Andhra Pradesh has moved temple tourism to the top of its agenda, with Chief Minister N. Chandrababu Naidu instructing officials to build global-standard homestays in pilgrimage hubs to improve pilgrim comfort and expand local income. The directive positions faith travel as the anchor for a broader tourism revival that blends heritage, culture, and community enterprise.
To create reliable capacity, the government has set a near-term benchmark of 10,000 additional rooms by March 2026, supported by a year-round calendar of events across Visakhapatnam, Vijayawada, Amaravati, Tirupati, Anantapur, and Kurnool. These steps are designed to smooth seasonal spikes, improve price stability, and give private investors a clear demand signal.
The plan also spotlights Konaseema, where officials have been asked to mobilize Non-Resident Indian participation for homestays, encourage authentic village experiences, and keep more visitor spending within local communities. This approach ties accommodation growth to livelihoods, host training, and craft-led micro enterprises.

Complementary product upgrades are on the table. Proposals include enhanced heritage interpretation at sites such as the Undavalli Caves, event-led branding for Vijayawada’s Dasara to match the Mysuru benchmark, and soft-adventure bases in destinations like Araku and Gandikota. Together, these moves create reasons to stay longer, explore secondary circuits, and revisit through the festival calendar.
At the national level, NITI Aayog has recommended a single-window clearance system for homestay registration to cut red tape and bring many informal hosts into the formal economy. The think tank’s roadmap proposes streamlined documentation limited to essentials such as ownership proof, applicant identification, and GST registration, along with destination-focused financial incentives that reward place development rather than only room amenities.
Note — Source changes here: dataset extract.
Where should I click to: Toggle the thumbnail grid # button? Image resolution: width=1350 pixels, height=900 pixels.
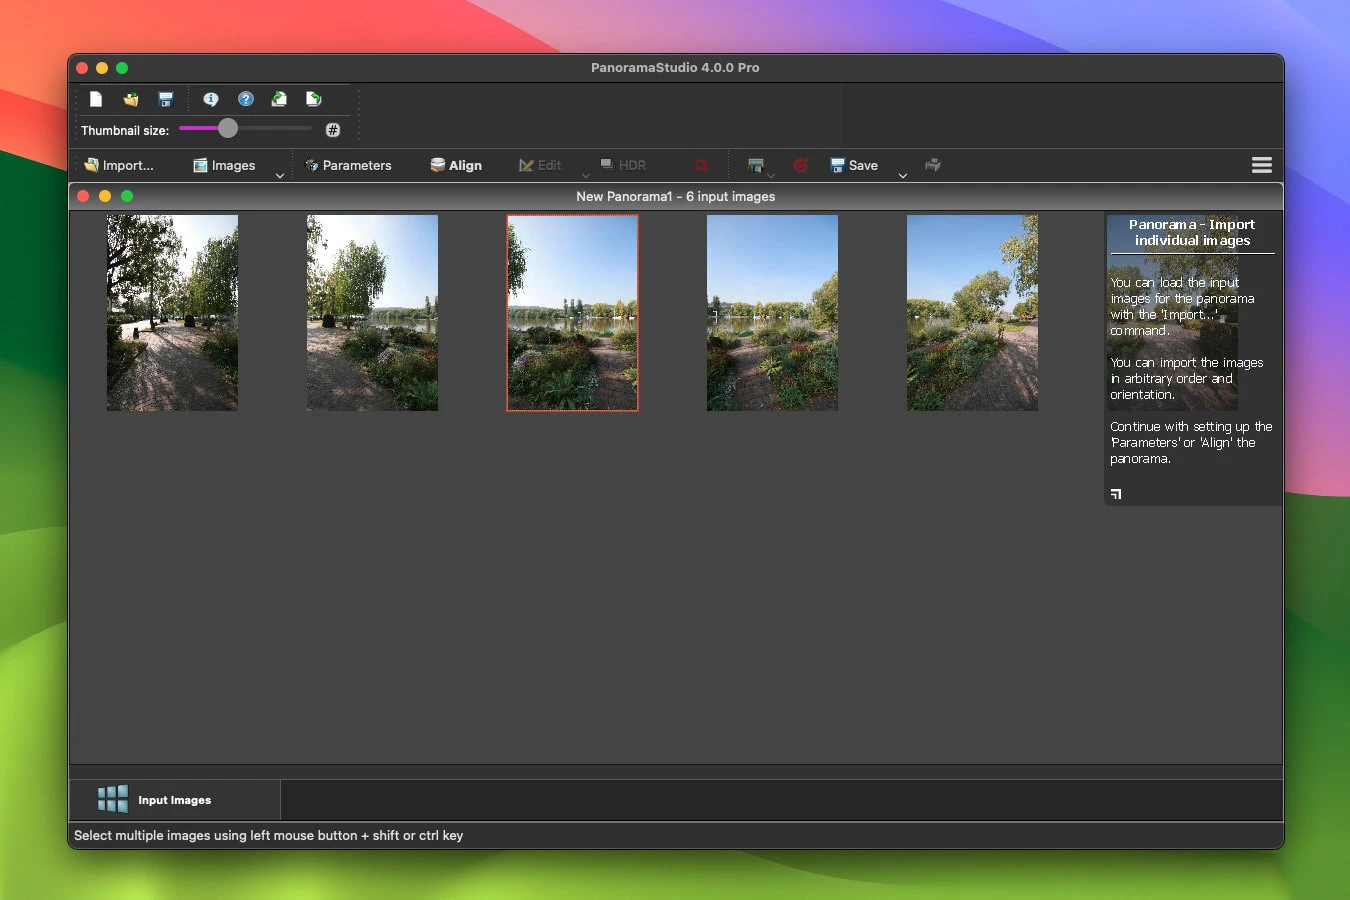(x=333, y=130)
The report notes collaboration with online accommodation platforms, including Airbnb and MakeMyTrip, which can help align standards, visibility, and safety while simplifying digital workflows for small hosts. If adopted by states, a single-window backed by platform partnerships could reduce onboarding time, improve compliance, and unlock new supply where demand is already strong.
For Andhra Pradesh, the two tracks fit neatly. State actions can drive demand in temple towns and nature belts, while the national policy toolkit can cut setup friction for homestays, expand credit access, and support quality control through uniform checklists. The result would be faster conversions of spare rooms and heritage homes into regulated stays, better guest confidence, and stronger tax visibility, all without losing the warmth that makes homestays special.
Success will rest on four priorities, clean rooms, trained hosts, fair pricing, and verifiable safety. With clear targets, festival-led marketing, and a practical single-window, Andhra Pradesh can turn temple tourism into a durable engine for jobs and inclusive growth while offering travelers richer stories, easier bookings, and stays that feel like home.